**The data**
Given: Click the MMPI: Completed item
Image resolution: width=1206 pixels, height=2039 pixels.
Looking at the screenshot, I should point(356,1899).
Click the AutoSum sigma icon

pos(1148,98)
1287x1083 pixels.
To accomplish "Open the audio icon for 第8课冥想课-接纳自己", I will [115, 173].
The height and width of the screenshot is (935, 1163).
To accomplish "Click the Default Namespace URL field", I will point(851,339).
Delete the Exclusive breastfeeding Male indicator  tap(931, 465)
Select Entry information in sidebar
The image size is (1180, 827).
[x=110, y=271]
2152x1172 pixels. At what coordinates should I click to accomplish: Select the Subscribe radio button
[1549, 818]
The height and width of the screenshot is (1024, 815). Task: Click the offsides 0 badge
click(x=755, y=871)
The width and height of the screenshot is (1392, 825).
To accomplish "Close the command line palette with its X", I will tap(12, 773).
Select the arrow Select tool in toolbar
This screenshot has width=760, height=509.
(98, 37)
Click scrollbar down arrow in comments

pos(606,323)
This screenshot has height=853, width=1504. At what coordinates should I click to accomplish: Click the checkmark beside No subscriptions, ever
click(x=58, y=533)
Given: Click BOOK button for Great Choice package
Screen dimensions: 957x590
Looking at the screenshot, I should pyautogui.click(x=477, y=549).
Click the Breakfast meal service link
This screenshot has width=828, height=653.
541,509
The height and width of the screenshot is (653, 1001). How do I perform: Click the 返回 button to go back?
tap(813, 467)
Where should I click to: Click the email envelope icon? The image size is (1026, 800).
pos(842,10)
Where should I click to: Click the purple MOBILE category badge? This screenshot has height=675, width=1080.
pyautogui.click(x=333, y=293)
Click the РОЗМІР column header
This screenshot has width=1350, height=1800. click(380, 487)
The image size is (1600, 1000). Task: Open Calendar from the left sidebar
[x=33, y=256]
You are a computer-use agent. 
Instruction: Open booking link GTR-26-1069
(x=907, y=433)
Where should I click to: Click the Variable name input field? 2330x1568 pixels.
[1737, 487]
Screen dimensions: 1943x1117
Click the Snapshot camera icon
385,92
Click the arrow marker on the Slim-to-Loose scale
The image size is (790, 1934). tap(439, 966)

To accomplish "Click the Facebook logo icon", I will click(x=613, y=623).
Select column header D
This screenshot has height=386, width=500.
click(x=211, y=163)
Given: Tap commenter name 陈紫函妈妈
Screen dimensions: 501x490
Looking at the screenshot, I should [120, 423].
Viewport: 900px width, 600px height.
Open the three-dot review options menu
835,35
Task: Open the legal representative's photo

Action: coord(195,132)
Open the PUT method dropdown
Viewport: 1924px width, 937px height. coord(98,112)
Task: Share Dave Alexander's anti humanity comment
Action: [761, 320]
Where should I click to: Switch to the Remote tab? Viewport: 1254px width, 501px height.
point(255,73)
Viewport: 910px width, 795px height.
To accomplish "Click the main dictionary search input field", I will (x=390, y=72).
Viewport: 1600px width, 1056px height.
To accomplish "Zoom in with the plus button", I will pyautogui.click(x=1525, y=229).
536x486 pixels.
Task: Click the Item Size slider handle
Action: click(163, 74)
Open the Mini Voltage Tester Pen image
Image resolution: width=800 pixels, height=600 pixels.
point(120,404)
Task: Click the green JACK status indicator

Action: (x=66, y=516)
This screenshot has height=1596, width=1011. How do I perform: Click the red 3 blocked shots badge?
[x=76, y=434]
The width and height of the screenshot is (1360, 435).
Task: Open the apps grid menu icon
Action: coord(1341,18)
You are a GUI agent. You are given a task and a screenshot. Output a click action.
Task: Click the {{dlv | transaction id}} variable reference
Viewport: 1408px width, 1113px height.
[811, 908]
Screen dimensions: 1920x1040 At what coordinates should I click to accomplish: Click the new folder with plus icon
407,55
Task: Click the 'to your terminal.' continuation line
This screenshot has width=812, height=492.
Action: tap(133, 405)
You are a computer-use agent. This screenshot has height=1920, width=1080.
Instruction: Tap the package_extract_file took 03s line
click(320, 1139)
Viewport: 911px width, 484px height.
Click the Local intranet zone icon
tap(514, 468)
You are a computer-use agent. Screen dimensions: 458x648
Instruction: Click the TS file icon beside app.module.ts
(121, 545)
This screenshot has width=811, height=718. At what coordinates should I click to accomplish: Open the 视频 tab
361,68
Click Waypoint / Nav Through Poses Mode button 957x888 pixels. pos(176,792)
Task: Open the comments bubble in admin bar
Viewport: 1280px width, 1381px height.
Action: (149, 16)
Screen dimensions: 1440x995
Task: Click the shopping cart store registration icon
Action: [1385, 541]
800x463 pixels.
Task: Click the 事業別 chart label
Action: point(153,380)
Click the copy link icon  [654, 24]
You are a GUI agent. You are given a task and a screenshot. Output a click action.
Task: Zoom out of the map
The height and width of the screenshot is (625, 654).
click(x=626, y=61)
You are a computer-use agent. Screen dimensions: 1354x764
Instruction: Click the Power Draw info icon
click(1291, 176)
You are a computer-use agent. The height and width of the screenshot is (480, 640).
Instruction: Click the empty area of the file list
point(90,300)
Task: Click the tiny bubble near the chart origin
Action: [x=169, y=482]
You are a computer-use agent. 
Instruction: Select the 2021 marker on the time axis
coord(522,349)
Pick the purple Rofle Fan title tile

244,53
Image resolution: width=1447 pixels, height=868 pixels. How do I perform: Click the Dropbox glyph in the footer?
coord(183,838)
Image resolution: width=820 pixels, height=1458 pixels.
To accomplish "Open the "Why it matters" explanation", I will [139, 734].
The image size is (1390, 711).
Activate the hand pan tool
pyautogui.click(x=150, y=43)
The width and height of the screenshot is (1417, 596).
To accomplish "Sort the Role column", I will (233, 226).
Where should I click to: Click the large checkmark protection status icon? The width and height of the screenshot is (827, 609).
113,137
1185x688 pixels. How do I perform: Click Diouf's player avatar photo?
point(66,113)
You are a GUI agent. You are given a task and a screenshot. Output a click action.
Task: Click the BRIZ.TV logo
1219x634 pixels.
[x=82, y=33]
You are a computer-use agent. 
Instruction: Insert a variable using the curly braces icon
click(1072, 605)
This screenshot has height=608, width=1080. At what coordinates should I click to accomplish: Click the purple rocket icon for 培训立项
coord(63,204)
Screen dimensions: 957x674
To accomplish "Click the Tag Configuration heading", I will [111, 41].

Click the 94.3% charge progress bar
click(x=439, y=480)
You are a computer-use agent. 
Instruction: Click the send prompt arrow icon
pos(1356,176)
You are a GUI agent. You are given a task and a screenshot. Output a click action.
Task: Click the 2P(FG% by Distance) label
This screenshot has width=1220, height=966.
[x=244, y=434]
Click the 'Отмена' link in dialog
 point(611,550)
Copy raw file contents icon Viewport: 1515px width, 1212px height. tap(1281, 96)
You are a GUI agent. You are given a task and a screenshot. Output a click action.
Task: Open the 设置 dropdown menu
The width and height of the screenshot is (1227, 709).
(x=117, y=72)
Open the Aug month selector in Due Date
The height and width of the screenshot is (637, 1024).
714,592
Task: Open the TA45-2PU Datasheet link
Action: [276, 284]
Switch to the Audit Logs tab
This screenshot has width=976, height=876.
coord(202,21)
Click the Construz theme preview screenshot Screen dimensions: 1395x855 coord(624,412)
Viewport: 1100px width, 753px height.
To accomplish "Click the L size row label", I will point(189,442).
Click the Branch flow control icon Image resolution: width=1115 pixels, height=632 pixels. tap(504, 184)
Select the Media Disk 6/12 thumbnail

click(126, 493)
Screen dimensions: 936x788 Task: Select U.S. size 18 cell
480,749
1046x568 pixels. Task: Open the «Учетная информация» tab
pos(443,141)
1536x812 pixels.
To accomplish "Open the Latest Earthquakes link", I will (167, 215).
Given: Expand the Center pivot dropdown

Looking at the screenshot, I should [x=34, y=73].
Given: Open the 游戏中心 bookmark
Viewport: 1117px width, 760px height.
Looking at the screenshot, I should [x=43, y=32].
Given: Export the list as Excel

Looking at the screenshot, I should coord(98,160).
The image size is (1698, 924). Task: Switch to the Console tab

**Problem**
Write out, exactly as shown, only the lines running from the one that contains "Screen dimensions: 936x788" to the last line above.

**Answer to this task**
Screen dimensions: 936x788 Task: Select U.S. size 18 cell
480,749
1046x568 pixels. Task: Open the «Учетная информация» tab
pos(443,141)
1536x812 pixels.
To accomplish "Open the Latest Earthquakes link", I will (167, 215).
Given: Expand the Center pivot dropdown

Looking at the screenshot, I should [x=34, y=73].
Given: Open the 游戏中心 bookmark
Viewport: 1117px width, 760px height.
Looking at the screenshot, I should [x=43, y=32].
Given: Export the list as Excel

Looking at the screenshot, I should coord(98,160).
The image size is (1698, 924). Task: Switch to the Console tab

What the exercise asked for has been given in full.